Brief:
Pick out every line in the material below that contains the word "chevron", and copy each of those lines.

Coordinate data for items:
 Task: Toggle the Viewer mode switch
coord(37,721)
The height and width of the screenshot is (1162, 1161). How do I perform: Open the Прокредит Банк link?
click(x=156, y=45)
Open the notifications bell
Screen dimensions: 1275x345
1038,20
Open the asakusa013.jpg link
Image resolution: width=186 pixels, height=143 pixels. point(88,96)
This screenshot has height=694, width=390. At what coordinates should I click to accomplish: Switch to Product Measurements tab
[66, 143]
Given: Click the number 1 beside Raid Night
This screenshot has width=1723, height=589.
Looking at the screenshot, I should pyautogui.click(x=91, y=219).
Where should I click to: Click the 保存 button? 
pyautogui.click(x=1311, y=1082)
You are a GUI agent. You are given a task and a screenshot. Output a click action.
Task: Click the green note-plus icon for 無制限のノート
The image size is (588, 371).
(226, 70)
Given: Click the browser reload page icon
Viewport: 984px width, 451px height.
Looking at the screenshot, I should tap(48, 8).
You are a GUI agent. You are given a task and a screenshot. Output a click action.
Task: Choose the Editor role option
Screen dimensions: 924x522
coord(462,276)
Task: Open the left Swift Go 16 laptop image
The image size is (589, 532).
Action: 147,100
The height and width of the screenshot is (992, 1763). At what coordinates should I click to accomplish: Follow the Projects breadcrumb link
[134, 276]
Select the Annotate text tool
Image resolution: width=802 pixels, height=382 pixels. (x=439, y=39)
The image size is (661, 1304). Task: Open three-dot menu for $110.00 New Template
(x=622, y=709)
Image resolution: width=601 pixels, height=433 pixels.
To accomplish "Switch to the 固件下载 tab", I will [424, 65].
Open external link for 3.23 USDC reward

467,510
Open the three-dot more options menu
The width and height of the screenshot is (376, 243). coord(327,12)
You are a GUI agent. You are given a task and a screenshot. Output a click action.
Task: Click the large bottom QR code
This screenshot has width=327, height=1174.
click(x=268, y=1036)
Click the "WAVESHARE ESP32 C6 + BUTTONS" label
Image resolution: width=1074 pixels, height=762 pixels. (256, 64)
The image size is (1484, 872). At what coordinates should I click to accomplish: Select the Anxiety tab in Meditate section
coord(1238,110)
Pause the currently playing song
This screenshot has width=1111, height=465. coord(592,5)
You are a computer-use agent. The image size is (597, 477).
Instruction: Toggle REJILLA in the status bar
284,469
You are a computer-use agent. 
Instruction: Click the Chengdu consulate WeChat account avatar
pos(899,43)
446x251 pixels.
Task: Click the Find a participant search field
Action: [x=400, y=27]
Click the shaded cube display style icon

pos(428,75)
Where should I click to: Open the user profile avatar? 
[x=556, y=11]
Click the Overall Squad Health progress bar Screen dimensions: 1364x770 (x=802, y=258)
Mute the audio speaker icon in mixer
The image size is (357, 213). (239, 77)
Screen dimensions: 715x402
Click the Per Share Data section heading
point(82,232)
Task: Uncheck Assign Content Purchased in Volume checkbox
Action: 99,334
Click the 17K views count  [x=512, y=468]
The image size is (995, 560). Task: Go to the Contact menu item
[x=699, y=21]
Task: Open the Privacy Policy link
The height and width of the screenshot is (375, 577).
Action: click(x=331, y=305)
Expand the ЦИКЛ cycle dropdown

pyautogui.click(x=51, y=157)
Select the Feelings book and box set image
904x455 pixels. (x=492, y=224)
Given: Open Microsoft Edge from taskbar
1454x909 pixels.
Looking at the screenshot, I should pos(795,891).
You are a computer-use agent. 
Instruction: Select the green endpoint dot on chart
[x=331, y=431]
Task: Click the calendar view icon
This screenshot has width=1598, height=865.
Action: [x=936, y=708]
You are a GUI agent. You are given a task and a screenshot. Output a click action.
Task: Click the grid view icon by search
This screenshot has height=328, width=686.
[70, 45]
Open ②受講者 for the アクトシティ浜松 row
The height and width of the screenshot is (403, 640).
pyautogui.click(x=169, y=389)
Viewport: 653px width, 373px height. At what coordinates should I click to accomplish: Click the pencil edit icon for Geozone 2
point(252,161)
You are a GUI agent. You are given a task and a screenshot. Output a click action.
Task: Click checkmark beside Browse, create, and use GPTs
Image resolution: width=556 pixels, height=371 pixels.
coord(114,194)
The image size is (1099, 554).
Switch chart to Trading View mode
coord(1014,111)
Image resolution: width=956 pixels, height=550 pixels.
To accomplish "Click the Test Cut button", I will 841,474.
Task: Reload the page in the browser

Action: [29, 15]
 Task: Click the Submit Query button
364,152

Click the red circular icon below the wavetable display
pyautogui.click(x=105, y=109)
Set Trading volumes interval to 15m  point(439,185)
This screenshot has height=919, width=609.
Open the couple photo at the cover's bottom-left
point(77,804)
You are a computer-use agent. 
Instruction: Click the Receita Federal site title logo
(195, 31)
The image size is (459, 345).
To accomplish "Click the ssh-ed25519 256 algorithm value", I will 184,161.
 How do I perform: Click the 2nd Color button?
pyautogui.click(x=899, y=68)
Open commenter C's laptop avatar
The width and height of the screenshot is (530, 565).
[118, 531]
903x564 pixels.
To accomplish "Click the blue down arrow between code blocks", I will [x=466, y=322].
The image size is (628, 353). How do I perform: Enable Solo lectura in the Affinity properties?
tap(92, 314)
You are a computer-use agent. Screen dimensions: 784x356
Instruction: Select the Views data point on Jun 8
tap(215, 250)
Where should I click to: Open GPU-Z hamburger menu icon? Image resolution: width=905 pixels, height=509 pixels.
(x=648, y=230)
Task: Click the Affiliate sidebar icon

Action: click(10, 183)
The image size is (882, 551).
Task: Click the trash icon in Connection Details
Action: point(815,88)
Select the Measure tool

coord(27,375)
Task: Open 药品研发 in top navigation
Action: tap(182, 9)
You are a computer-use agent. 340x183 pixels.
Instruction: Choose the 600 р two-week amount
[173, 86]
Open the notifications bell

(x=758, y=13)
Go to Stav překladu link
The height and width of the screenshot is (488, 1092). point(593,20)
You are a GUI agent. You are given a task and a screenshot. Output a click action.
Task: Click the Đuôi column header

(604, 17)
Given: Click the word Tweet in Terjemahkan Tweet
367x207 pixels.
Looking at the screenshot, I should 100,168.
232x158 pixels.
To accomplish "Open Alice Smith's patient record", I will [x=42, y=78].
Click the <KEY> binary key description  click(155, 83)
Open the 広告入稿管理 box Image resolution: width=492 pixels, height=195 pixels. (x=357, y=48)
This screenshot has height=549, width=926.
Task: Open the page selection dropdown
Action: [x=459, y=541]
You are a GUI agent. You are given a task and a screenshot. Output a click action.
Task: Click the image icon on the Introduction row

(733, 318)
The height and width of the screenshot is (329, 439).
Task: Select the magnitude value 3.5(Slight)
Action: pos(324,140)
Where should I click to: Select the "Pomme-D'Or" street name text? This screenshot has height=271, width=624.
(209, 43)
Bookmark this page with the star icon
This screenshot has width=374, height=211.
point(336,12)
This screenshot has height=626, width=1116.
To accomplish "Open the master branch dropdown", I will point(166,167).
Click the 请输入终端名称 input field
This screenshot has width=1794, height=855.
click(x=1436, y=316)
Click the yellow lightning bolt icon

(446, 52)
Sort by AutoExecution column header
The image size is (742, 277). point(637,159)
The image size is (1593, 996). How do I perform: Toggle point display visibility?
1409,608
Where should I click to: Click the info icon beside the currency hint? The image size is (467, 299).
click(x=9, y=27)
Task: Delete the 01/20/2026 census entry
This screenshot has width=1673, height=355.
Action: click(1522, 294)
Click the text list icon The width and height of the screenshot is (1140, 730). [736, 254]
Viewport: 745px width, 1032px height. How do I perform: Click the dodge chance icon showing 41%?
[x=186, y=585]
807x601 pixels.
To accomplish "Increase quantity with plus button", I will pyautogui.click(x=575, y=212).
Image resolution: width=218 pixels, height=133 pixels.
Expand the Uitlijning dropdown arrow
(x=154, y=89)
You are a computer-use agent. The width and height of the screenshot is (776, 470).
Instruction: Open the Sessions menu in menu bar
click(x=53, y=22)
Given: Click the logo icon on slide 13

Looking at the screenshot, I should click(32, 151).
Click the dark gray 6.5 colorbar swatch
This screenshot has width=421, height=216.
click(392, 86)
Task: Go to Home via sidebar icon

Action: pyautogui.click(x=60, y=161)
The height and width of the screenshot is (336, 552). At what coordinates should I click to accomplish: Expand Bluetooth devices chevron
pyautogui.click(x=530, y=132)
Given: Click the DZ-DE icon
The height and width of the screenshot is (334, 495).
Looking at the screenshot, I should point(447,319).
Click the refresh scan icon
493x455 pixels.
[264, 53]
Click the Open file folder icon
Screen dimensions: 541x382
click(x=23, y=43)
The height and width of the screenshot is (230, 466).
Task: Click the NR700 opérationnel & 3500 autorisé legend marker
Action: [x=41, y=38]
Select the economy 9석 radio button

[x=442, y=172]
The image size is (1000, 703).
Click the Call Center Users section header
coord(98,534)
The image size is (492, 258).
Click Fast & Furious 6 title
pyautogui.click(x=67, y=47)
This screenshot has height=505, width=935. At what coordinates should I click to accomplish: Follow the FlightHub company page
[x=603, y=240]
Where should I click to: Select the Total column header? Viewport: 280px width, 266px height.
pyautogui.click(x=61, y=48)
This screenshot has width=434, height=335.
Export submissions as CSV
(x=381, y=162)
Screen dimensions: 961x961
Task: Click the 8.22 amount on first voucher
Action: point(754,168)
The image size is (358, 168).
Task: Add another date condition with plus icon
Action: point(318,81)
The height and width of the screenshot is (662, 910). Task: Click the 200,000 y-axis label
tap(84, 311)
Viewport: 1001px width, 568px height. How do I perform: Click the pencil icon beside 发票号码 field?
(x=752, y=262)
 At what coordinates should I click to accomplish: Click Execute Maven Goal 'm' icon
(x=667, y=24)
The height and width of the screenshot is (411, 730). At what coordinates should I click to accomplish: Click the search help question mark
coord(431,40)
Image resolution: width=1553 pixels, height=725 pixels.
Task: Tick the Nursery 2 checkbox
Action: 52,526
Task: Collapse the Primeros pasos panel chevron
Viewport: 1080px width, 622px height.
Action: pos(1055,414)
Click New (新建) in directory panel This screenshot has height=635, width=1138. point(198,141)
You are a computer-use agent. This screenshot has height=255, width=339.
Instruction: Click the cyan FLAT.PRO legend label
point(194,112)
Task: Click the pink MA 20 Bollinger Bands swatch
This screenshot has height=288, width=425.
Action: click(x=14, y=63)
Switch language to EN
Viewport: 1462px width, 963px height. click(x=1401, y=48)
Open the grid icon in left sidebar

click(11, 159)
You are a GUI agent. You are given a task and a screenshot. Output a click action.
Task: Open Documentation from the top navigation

Solution for this problem:
The height and width of the screenshot is (336, 552). At what coordinates should I click to accomplish: Expand Bluetooth devices chevron
Task: Collapse the Primeros pasos panel chevron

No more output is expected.